Thursday, 2 July 2009

BMI - Blooming Mental Imagery

After 3 months I've shed the 3 and a half stones(about 22 kg) I had put on pound by pound after I collapsed with ME/CFS in October 2005. 
I voluntarily attended a diabetes type 1 half day course on "Carbohydrate Counting and Insulin Adjustment", a kind of mini "DAFNE (Dose Adjustment for Normal Eating)  at my local hospital. It was as if, in between the plastic fruit and veg and the toe-curling insights into the hopelessness of diabetic "control" for the last 25 years, someone had finally handed me the keys to the kingdom.
I came home and never looked back. No more hurried falsifying of my glucose test results  before attending diabetic clinic. No more mad swings up and down between giggling hypo and treacle swimming hyperglycaemia. No more looking in the mirror and seeing this michelin tyre imprisoned woman I no longer recognised as me.
My long acting basal insulin, that I previously thought as useless as injecting water, was reduced from 60+ units each day to only 18, split morning and evening. My bolus dose before meals that had been an erratic 24-12-18 is now, according to my personal insulin-to-carb-ratio (ICR), just 2 units per 10g carbs consumed. Instead of constantly battling to eat enough carbs and sugar to prevent myself falling into hypoglycaemia, I now eat much less carb without actually "low-carbing". That means between 2-5 units at breakfast, depending on whether I've eaten fruit or a serving of muesli. My new high-tech kitchen scales are a positive joy to help me work out instantly what I'll need to inject.
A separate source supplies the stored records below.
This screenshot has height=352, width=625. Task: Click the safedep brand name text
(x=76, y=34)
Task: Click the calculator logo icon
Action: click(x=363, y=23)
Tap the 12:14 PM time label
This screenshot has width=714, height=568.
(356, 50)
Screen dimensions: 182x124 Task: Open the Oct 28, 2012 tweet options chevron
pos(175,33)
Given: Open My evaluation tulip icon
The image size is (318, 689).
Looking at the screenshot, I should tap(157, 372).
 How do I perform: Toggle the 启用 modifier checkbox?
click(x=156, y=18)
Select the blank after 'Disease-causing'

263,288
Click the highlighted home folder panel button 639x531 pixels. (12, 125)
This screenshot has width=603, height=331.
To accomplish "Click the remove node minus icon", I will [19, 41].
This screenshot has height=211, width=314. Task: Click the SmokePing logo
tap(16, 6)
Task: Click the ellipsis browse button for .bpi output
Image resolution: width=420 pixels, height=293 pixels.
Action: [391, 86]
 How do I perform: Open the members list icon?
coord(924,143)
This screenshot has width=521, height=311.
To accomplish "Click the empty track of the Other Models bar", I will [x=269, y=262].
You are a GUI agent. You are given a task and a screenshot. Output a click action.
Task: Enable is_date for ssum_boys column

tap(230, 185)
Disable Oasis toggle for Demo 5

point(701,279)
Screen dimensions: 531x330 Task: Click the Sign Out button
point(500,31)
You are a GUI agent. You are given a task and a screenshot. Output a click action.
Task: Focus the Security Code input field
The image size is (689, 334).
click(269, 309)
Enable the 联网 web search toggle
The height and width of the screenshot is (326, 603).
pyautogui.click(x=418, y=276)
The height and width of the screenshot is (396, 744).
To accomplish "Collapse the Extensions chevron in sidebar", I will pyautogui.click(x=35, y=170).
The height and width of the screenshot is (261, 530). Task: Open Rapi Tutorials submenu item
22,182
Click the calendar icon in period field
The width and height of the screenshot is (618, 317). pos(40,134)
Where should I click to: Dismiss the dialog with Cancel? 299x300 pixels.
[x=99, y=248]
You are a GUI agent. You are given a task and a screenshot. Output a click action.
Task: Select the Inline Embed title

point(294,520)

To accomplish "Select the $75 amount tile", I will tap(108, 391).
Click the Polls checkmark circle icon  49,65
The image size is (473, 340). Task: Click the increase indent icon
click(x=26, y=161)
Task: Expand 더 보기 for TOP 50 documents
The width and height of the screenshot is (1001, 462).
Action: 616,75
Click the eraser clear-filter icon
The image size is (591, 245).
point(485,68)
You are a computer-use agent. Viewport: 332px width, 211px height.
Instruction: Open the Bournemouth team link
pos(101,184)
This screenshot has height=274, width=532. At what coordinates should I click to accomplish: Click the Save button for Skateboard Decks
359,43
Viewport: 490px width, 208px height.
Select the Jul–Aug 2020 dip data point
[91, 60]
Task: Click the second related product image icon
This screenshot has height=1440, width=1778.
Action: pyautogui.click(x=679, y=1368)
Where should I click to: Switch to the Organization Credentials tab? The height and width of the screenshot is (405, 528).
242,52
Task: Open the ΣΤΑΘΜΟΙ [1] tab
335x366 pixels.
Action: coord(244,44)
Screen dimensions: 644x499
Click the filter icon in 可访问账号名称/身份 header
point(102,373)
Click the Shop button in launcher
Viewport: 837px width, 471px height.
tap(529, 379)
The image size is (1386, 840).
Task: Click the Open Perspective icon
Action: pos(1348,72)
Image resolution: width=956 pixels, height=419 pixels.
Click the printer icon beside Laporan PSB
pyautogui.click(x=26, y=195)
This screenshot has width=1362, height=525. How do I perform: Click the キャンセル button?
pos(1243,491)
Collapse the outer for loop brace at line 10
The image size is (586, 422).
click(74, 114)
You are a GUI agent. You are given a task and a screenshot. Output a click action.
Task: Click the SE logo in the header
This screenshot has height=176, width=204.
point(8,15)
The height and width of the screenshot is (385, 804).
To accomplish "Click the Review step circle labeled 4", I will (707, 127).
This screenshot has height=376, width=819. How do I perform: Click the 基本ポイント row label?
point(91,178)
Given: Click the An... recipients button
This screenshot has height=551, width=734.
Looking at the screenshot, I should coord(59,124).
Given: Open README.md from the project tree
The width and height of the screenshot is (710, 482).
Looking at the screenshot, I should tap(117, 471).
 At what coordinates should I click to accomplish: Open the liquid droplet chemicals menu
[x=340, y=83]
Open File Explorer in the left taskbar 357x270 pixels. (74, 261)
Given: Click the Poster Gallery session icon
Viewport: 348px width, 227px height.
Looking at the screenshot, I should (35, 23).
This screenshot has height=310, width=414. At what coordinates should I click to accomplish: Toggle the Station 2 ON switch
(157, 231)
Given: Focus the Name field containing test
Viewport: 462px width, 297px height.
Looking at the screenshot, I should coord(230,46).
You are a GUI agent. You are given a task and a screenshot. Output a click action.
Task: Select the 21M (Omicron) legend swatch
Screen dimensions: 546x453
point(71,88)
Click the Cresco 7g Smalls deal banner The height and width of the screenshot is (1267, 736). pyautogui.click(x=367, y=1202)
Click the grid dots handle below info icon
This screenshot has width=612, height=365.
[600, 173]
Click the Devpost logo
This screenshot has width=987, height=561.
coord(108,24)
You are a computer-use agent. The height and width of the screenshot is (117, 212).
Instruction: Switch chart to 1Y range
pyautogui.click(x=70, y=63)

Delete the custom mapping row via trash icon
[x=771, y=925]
Lunch, if I'm having a vegetable stir fry with some protein like my favourite oily fish, seafood or soya, can mean no insulin at all, as the tyrant carbohydrate doesn' demand it! I never feel hungry between meals, so I'm blessed by not craving snacks, so evening meal, of fruit, crackers, hummous, soup or whatever, only needs up to 8 units max, or, for a treat, unbattered cod with 125g chips on a Friday from our unbelievably excellent local chippie! Then that's 10 units (2 units for each of the 5 carb portions in those chips).

A former chocoholic, I can still completely acknowledge and understand the cravings and binges that haunted me since childhood. But now I can have one square of my favourite choc when my sugar dips into hypo (I rarely get hypo symptoms till I'm dithering about at 1.7!) instead of caving in to the compulsion to finish the lot. My glucose levels and insulin levels are now generally in the range a non-diabetic would enjoy, apart from the usual "unexplained" monthly hormonal dips when my woman's bod throws a wobbly. Same time as those carb cravings and sugar fantasies kick in worst, no coincidence! But with less insulin and less sugary "compensation", the peaks and troughs are much better ironed out now.

So now it's charity shop crawls to buy some smaller sized clothing (luckily I still have some smaller sizes from before I put on the weight through illness.) I tracked my weight loss smugly on one of those online "tickers" you can link to your homepage, and labelled mine "Getting me back from M.E".

So that's the diabetes "Big D" caged and warmly patted on the head for me, after a quarter of a century.  Just the ME to put back in the box now, and believe me, I've got it in my curvilicious sights!